The blogging world was stunned by the recent announcement by Google that it will be shutting down Google reader later this year. Due to my consulting relationship with Google I won't comment too much on their reasoning, though I will note that I believe it's possible the majority of regular readers of this blog, and many others, come via Google reader so this shutdown has a potential large effect here. Of particular note is Google's statement that usage of Reader has been in decline, and that social media platforms have become the way to reach readers.

The effectiveness of those platforms is strong. I have certainly noticed that when I make blog posts and put up updates about them on Google Plus and Facebook, it is common that more people will comment on the social network than comment here on the blog. It's easy, and indeed more social. People tend to comment in the community in which they encounter an article, even though in theory the most visibility should be at the root article, where people go from all origins.

However, I want to talk a bit about online publishing history, including USENET and RSS, and the importance of concepts within them. In 2004 I first commented on the idea of serial vs. browsed media, and later expanded this taxonomy to include sampled media such as Twitter and social media in the mix. I now identify the following important elements of an online medium:

  • Is it browsed, serial or to be sampled?
  • Is there a core concept of new messages vs. already-read messages?
  • If serial or sampled, is it presented in chronological order or sorted by some metric of importance?
  • Is it designed to make it easy to write and post or easy to read and consume?

Online media began with E-mail and the mailing list in the 60s and 70s, with the 70s seeing the expansion to online message boards including Plato, BBSs, Compuserve and USENET. E-mail is a serial medium. In a serial medium, messages have a chronological order, and there is a concept of messages that are "read" and "unread." A good serial reader, at a minimum, has a way to present only the unread messages, typically in chronological order. You can thus process messages as they came, and when you are done with them, they move out of your view.

E-mail largely is used to read messages one-at-a-time, but the online message boards, notably USENET, advanced this with the idea of move messages from read to unread in bulk. A typical USENET reader presents the subject lines of all threads with new or unread messages. The user selects which ones to read -- almost never all of them -- and after this is done, all the messages, even those that were not actually read, are marked as read and not normally shown again. While it is generally expected that you will read all the messages in your personal inbox one by one, with message streams it is expected you will only read those of particular interest, though this depends on the volume.

Echos of this can be found in older media. With the newspaper, almost nobody would read every story, though you would skim all the headlines. Once done, the newspaper was discarded, even the stories that were skipped over. Magazines were similar but being less frequent, more stories would be actually read.

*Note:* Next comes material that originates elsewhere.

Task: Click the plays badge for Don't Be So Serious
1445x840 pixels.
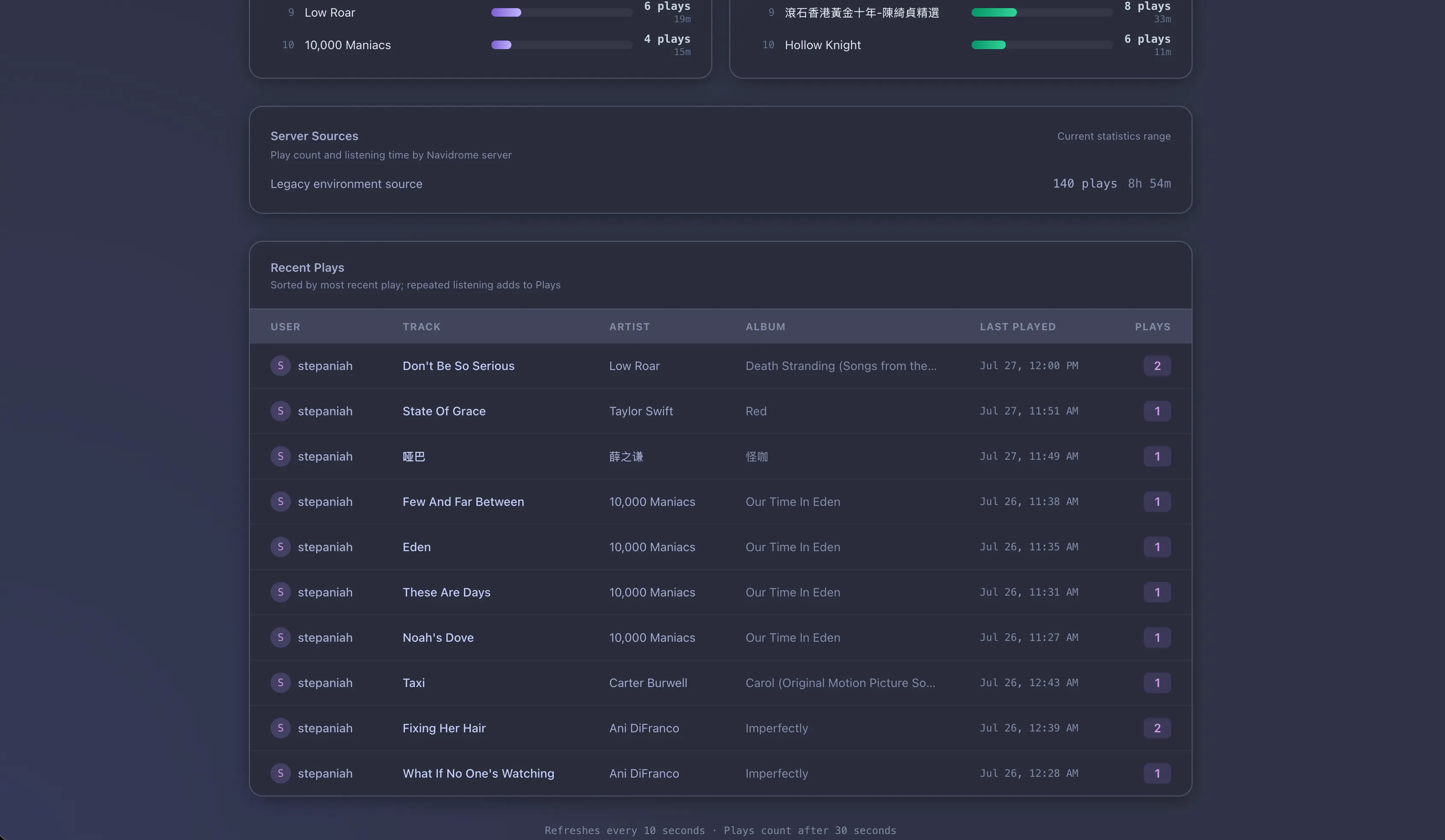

USENET newsreaders were the best at handling this mode of reading. The earliest ones had keyboard interfaces that allowed touch typists to process many thousands of new items in just a few minutes, glancing over headlines, picking stories and then reading them. My favourite was TRN, based on RN by Perl creator Larry Wall and enhanced by Wayne Davison (whom I hired at ClariNet in part because of his work on that.) To my great surprise, even as the USENET readers faded, no new tool emerged capable of handling a large volume of messages as quickly.

In fact, the 1990s saw a switch for most to browsed media. Most web message boards were quite poor and slow to use, many did not even do the most fundamental thing of remembering what you had read and offering a "what's new for me?" view. In reaction to the rise of browsed media, people wishing to publish serially developed RSS. RSS was a bit of a kludge, in that your reader had to regularly poll every site to see if something was new, but outside of mailing lists, it became the most usable way to track serial feeds. In time, people also learned to like doing this online, using tools like Bloglines (which became the leader and then foolishly shut down for a few months) and Google Reader (which also became the leader and now is shutting down.) Online feed readers allow you to roam from device to device and read your feeds, and people like that.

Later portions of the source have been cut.